As negociações diretas entre os Estados Unidos e o Irã, realizadas no Paquistão, foram encerradas sem que um acordo fosse alcançado. O desfecho levanta preocupações sobre a manutenção de um cessar-fogo de seis semanas e os esforços para encerrar o conflito que já causou milhares de mortes e impactou o fornecimento global de energia.
O vice-presidente americano, JD Vance, declarou que o Irã se recusou a se comprometer a não buscar armas nucleares, o que impediu a conclusão de um acordo. Vance afirmou que as linhas vermelhas americanas foram claramente comunicadas, mas os termos propostos não foram aceitos.
Por outro lado, a mídia iraniana citou demandas consideradas excessivas por parte dos EUA. O Ministério das Relações Exteriores do Irã indicou que a resolução de diferenças em uma única rodada de negociações não era esperada, deixando em aberto a possibilidade de futuras discussões.
Impacto no fornecimento de energia
O fim das conversas, que duraram 21 horas, coloca em risco o cessar-fogo estabelecido na semana anterior. A situação pode afetar o fornecimento de petróleo e gás, especialmente em relação ao estratégico Estreito de Ormuz, ponto crucial de disputa onde o Irã controla o tráfego marítimo, responsável por um quinto do fornecimento global de energia.
Análise do impasse
Analistas apontam que as demandas maximalistas de ambos os lados tornavam o acordo improvável, com divergências significativas sobre o Estreito de Ormuz e o programa nuclear iraniano. A ausência de um consenso é vista como uma notícia mais negativa para o Irã do que para os EUA.

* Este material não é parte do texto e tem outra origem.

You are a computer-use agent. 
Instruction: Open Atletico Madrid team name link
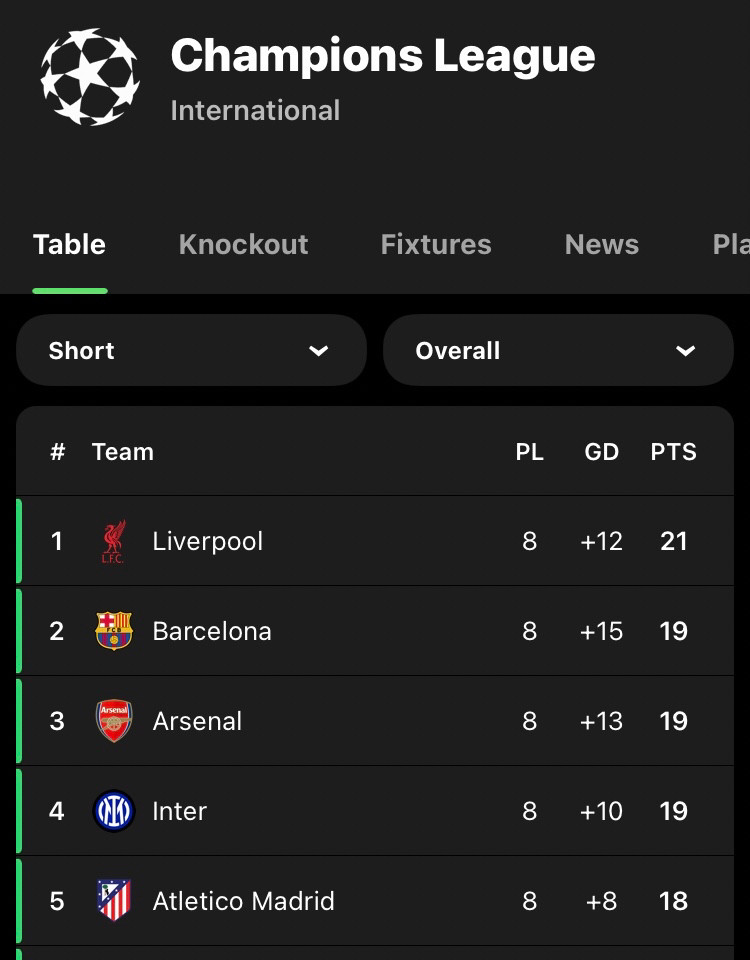pos(244,901)
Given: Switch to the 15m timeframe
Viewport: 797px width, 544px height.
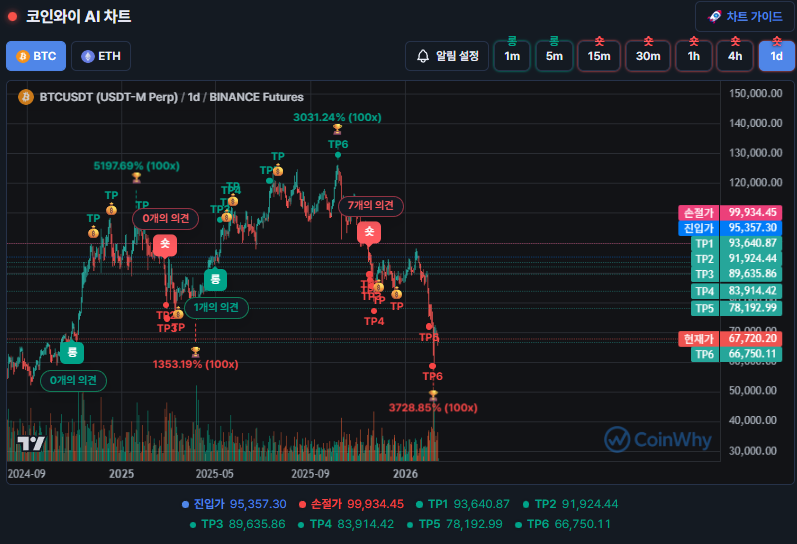Looking at the screenshot, I should click(x=598, y=56).
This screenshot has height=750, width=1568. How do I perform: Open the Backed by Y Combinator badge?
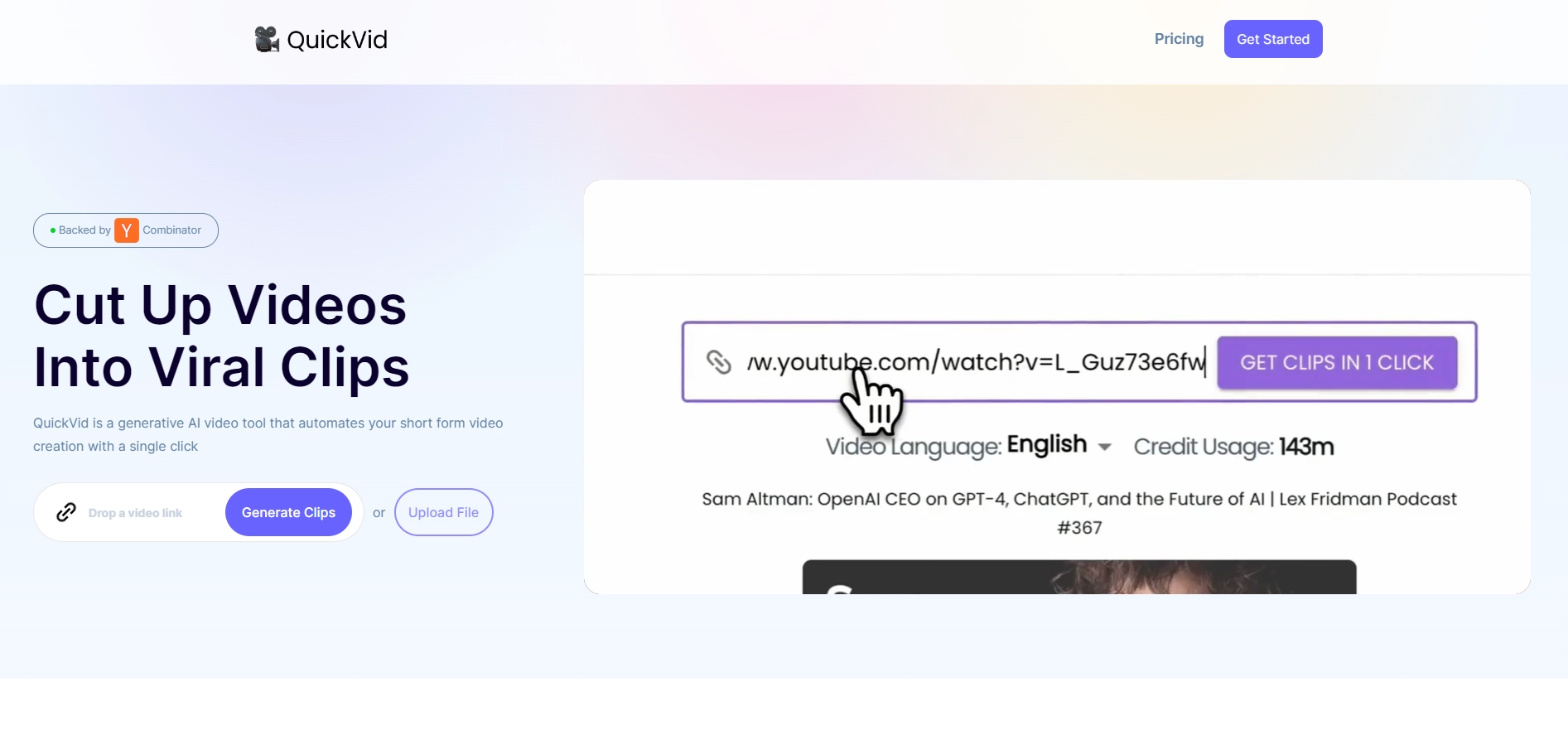click(126, 230)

Papel do Paquistão e perspectivas futuras
Apesar do impasse, o Paquistão descreveu as negociações como construtivas e incentivou ambos os lados a manterem o cessar-fogo, comprometendo-se a continuar facilitando o diálogo. Autoridades israelenses também indicaram a possibilidade de novas tentativas de negociação.
As discussões focaram em questões como o Estreito de Ormuz, a extensão do cessar-fogo e o alívio de sanções. O presidente dos EUA, Donald Trump, minimizou a importância do acordo, afirmando que os EUA já haviam vencido.